[Stored data]
/---
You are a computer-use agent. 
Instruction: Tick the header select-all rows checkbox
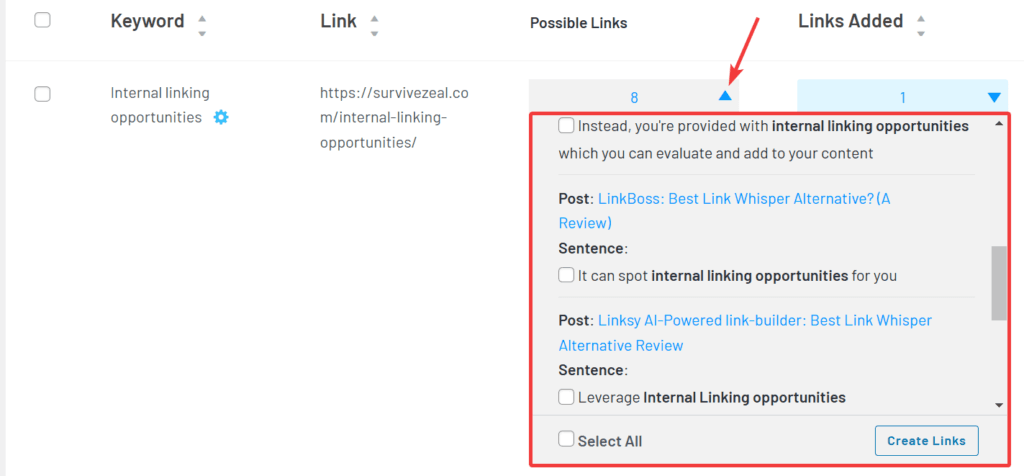pyautogui.click(x=42, y=21)
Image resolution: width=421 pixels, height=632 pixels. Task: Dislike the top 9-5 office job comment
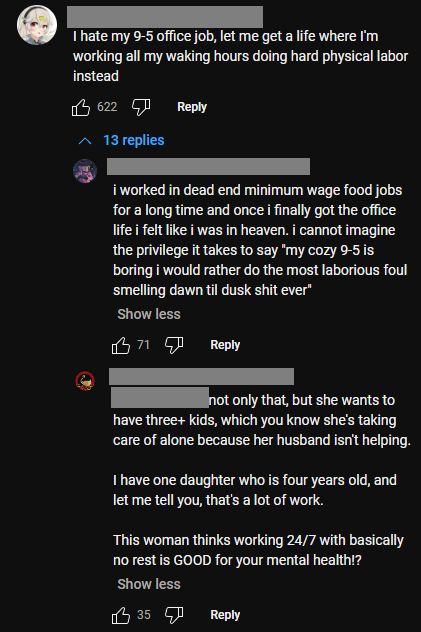tap(141, 107)
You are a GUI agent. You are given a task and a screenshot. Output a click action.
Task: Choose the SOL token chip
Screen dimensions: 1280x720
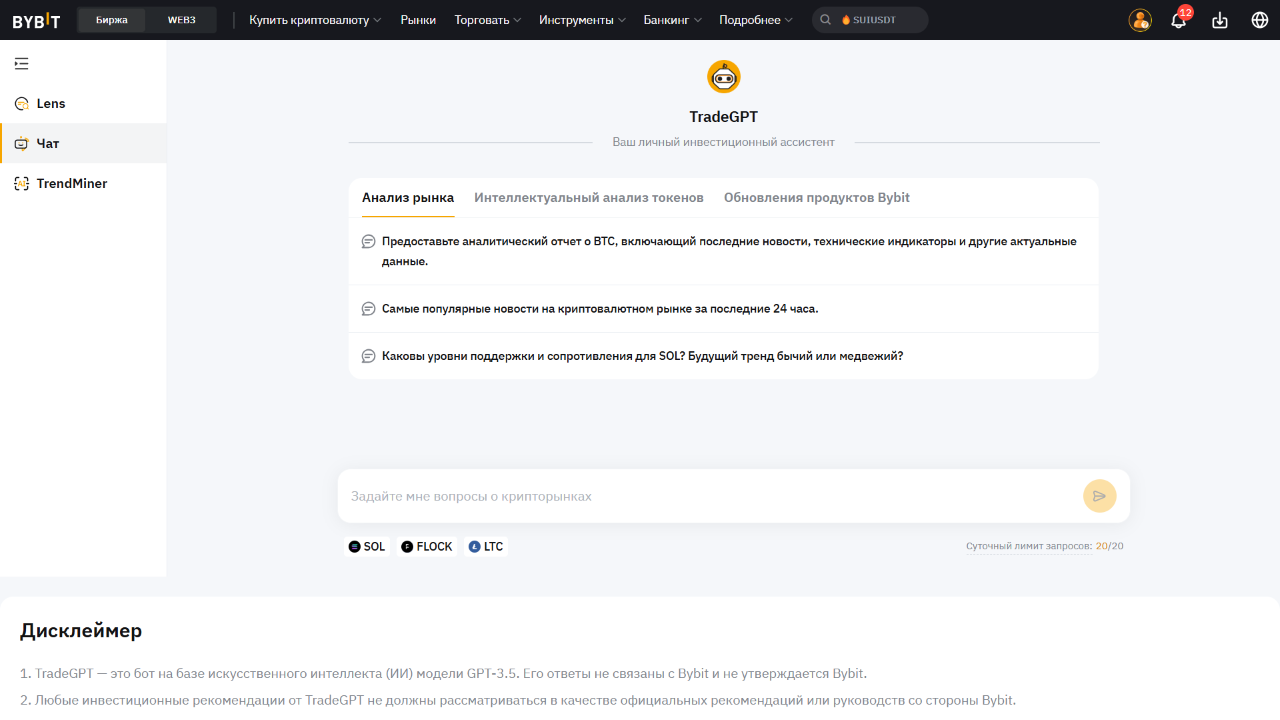click(x=367, y=547)
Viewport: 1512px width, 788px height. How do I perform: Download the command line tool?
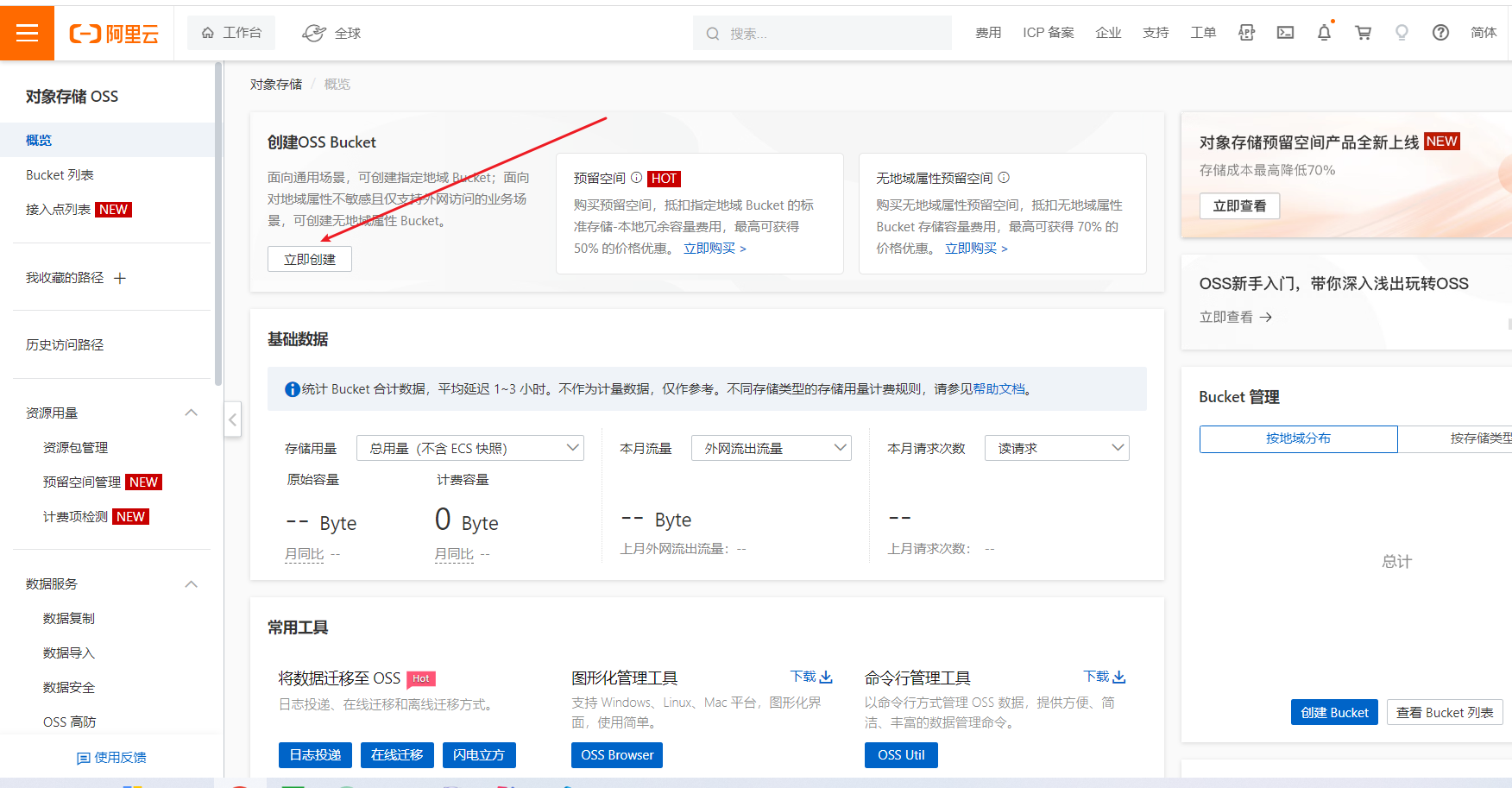(x=1105, y=677)
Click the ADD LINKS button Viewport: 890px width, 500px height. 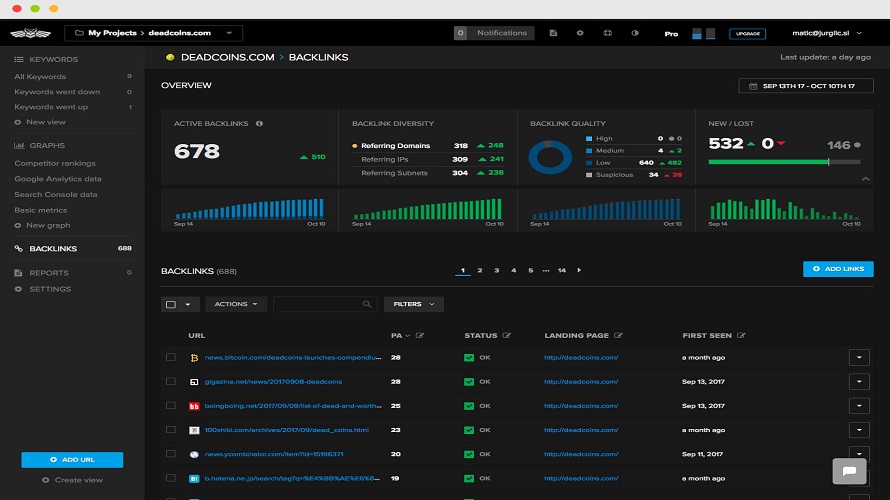point(838,269)
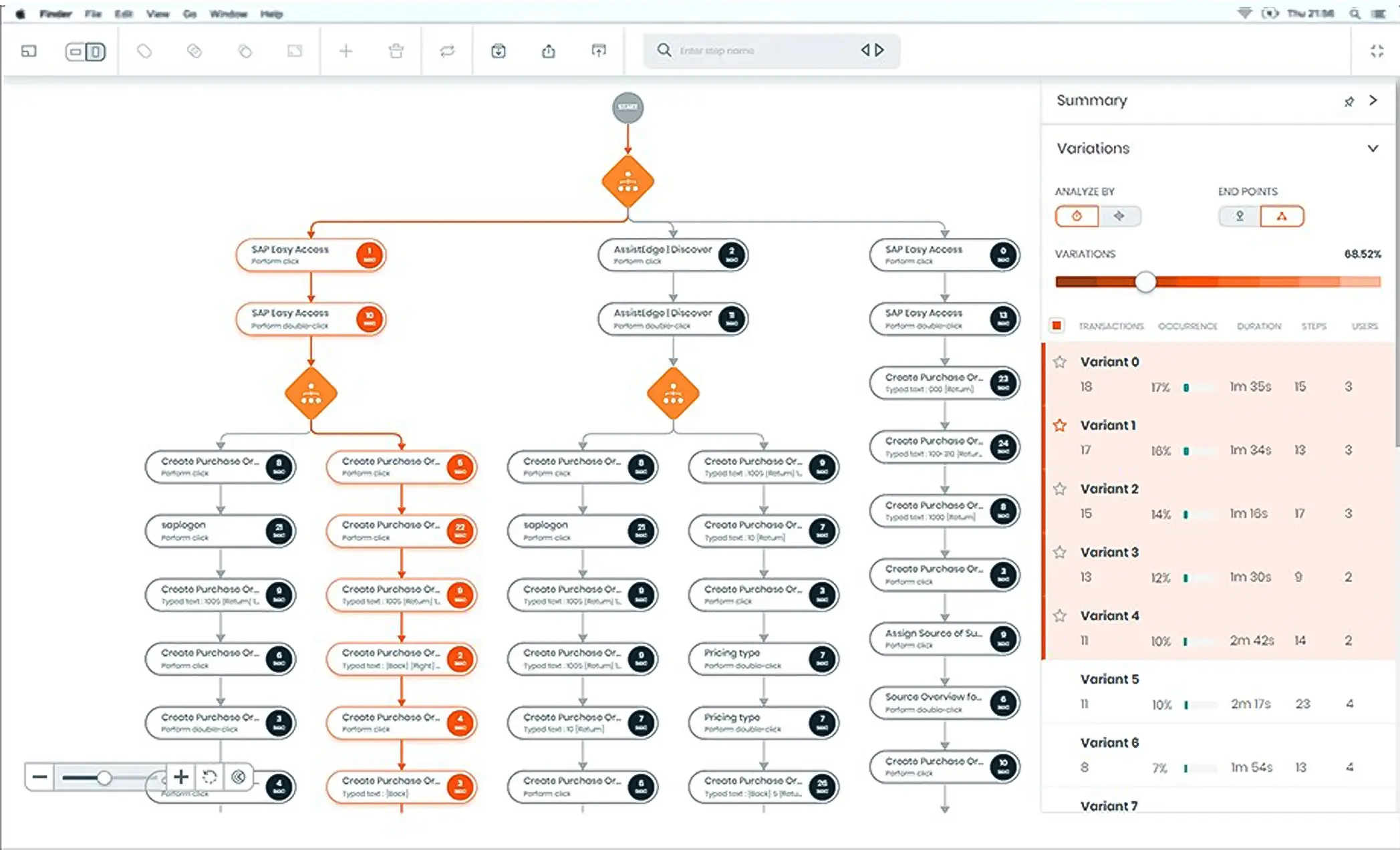Click the Variant 0 star favorite icon

[1062, 361]
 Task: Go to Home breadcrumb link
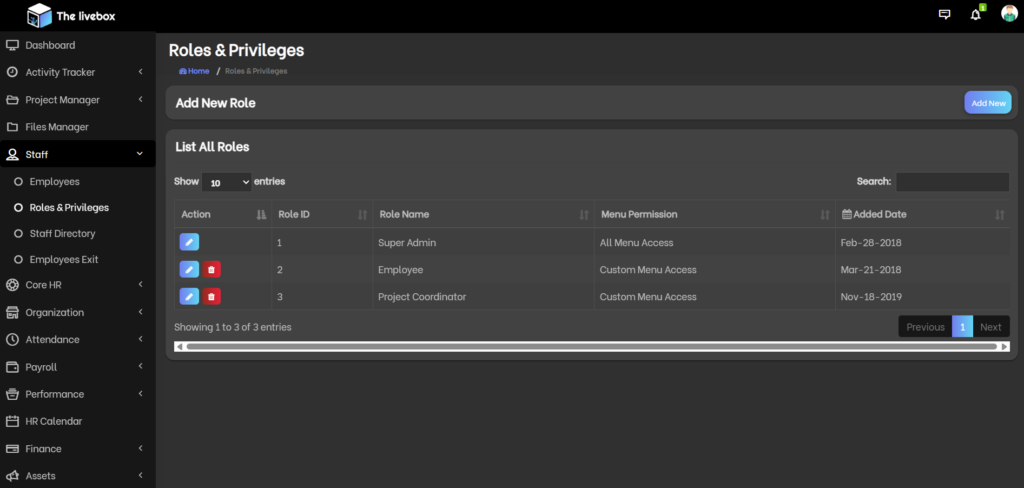click(x=195, y=71)
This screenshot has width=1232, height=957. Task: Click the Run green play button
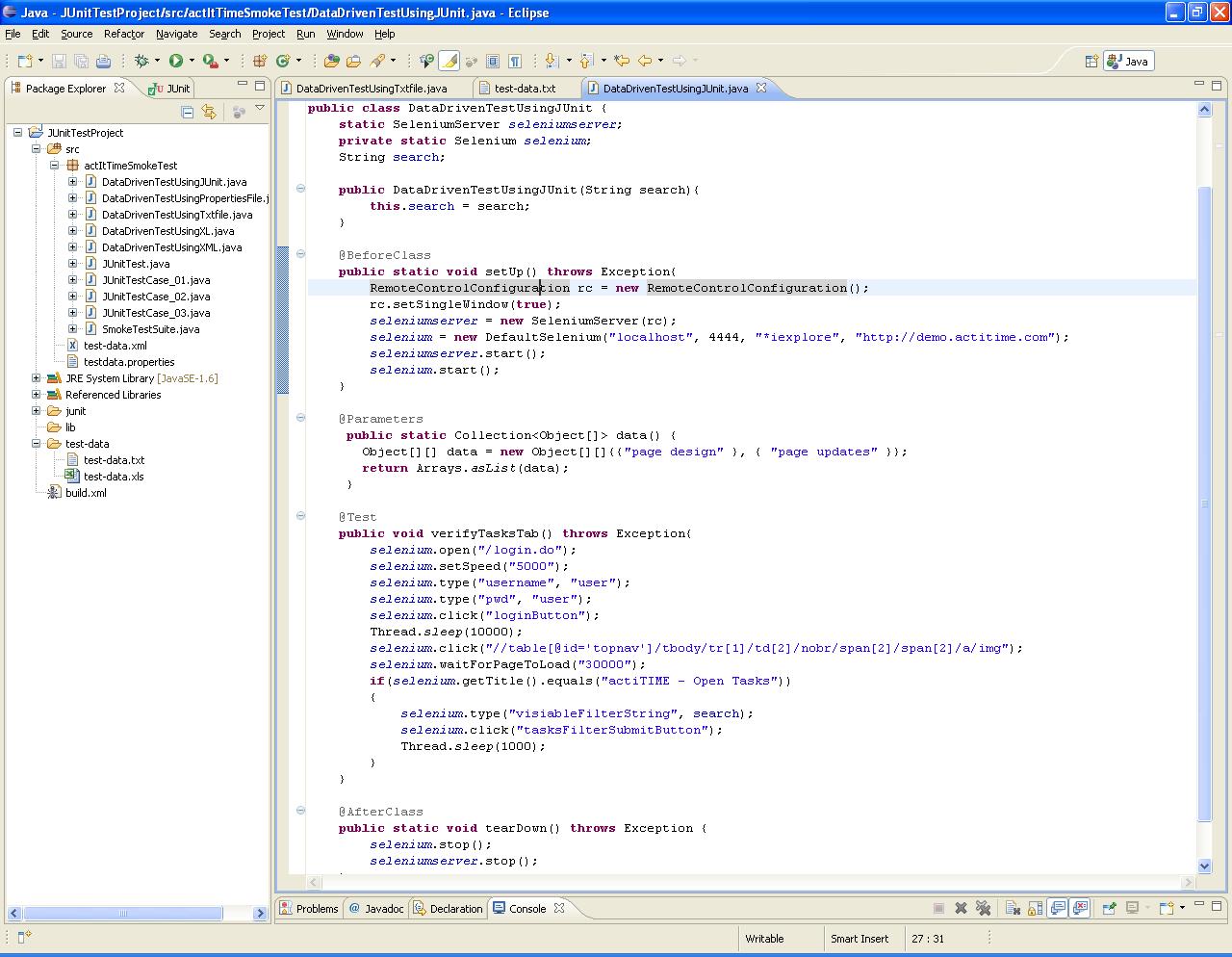point(176,61)
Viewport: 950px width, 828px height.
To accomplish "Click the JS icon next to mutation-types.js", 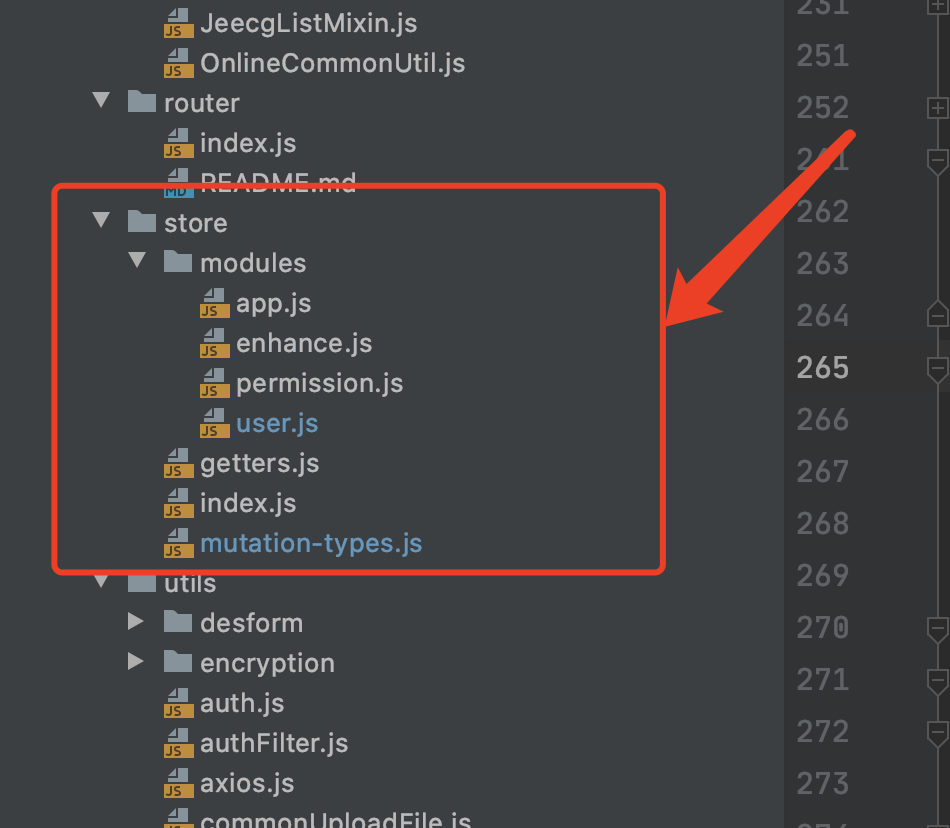I will (177, 542).
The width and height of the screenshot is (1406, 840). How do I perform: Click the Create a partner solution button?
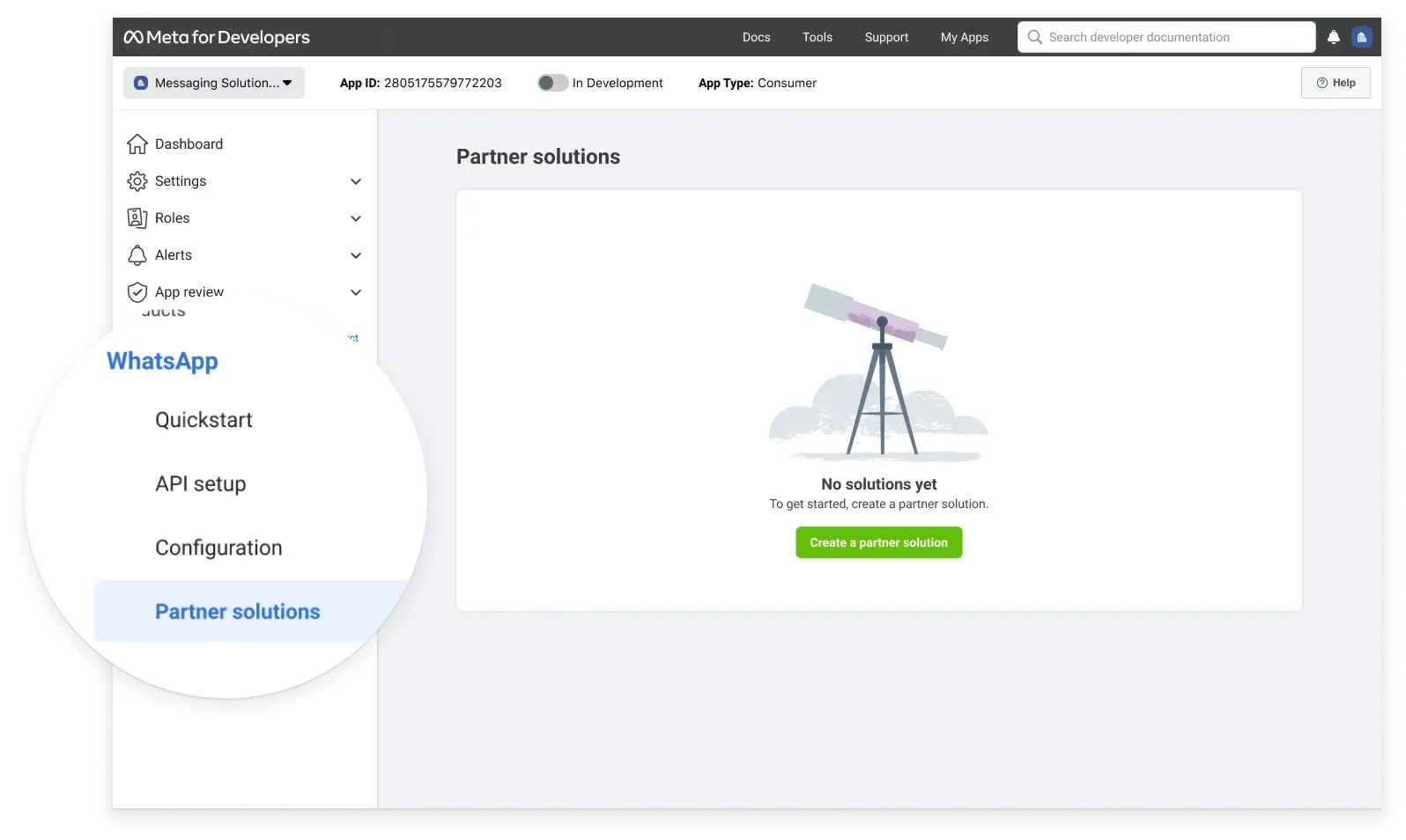point(878,542)
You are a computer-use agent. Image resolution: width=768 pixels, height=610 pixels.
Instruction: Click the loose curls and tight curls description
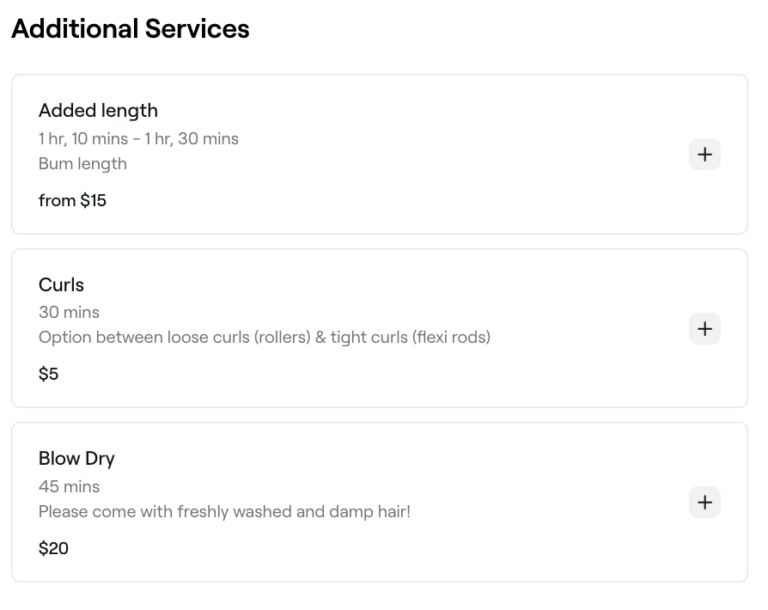click(264, 337)
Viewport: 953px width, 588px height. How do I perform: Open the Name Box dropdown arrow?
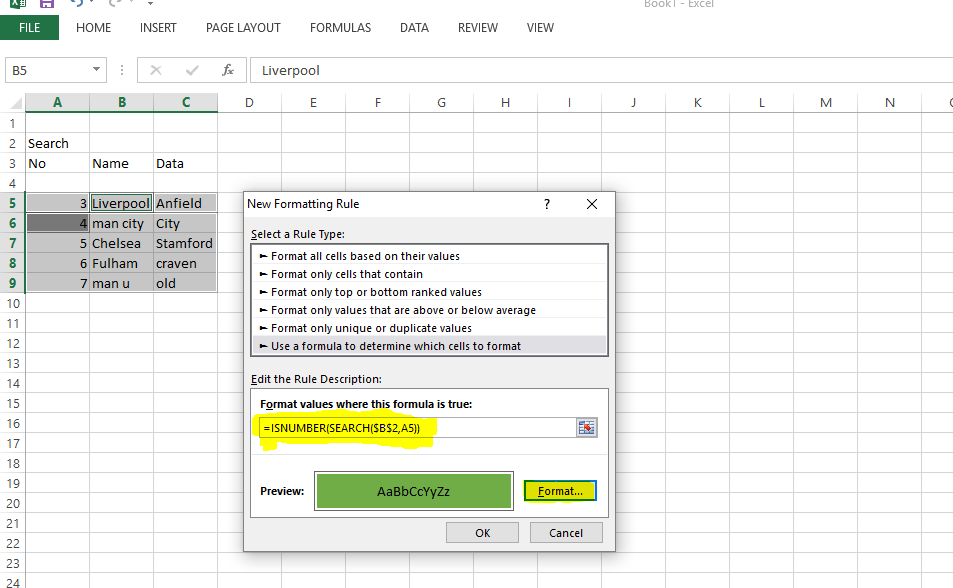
\---
Required action: Which lines above include the word "computer"? Pick them out and copy them.

Written answer:
You are a computer-use agent. 
You are a computer-use agent. Image resolution: width=768 pixels, height=610 pixels.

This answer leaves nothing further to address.